For the king knoweth these things, unto whom also I speak freely: for I am persuaded that NONE OF THESE THINGS IS HIDDEN FROM HIM; for this hath not been done in a corner. (verse 26.)
Both Felix and Festus had heard from others that these responsibility truths were an important part of the Apostles message to Christians; and that he continually reminded them of their importance in his epistles. But, the sad fact was, many were not always able or willing to believe him or accept the dire consequences which would happen to those who rejected his message. Many Christians were opposed to Gods conditional promises; and others who had a clear understanding of them, had apostatised from the faith. See 2 Tim. 2: 17-17; 3: 1-7; 4: 1-4, 9, 10, 14, 16. Compare with Gal. 5: 5; Eph. 5: 21; 1 Cor. 6: 1-9; 10: 1-11, etc.
Paul knew what it was to suffer for telling Gods people the whole truth. The gospel message and the salvation which he taught, was not always a reference to eternal salvation received through faith alone in Christ Jesus! Take heed to thyself, and to thy teaching. Continue in these things; for IN DOING THIS THOU SHALT SAVE BOTH THYSELF AND THEM THAT HEAR THEE (1 Tim. 4: 16). Being often misunderstood, rejected, persecuted and judged as not fit that he should live (Acts 22: 22, R.V.), he never compromised with these truths of Gods Word. How contrary his beliefs and teachings were to what we hear throughout Christendom today!]
WHAT FELIX DID.
Though believing in Pauls innocence, we are told that he kept Paul a prisoner for two years; and, when he vacated his office, he went away, and
willing to show the Jews a pleasure, left Paul bound (verse 27).

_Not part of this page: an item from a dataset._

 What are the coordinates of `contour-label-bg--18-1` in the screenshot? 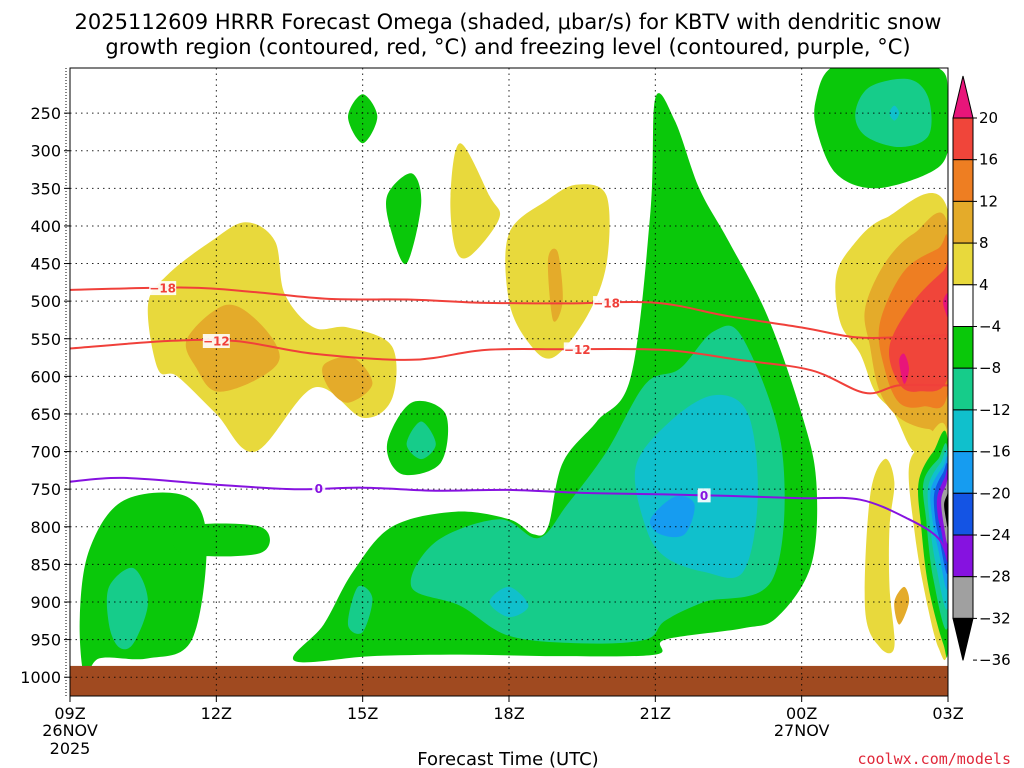 It's located at (607, 304).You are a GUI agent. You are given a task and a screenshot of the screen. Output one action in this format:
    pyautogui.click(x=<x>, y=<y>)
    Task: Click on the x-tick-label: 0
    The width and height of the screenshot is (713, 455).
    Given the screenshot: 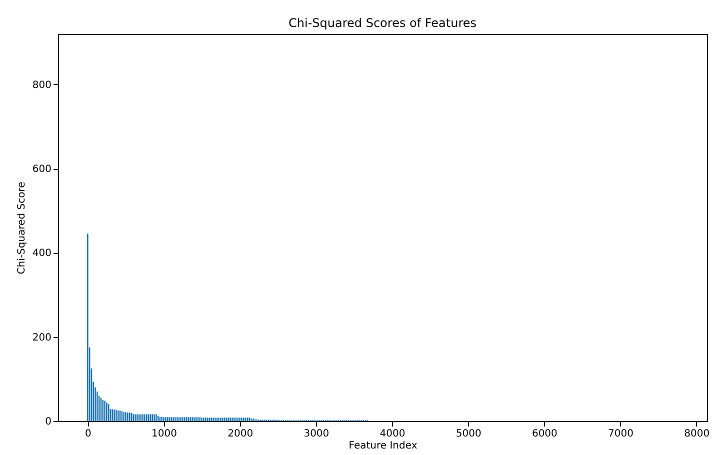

This was his conscience! He knew not the truth of God. He acted on policy; not on principle. Not believing the Scriptures, his conscience was not good: either toward man, or toward God.
Thus we have the solemn contrast between Paul and Felix.
Paul believed all things written in the Scriptures of truth; and had the blessed hope of resurrection, and of resurrection life beyond the grave, which he will surely enjoy.
Felix believed in a convenient season, which never came: and he hoped for money, which, we may be perfectly sure he never got [from Paul].
So it will be with the faith and hope of all who know not God.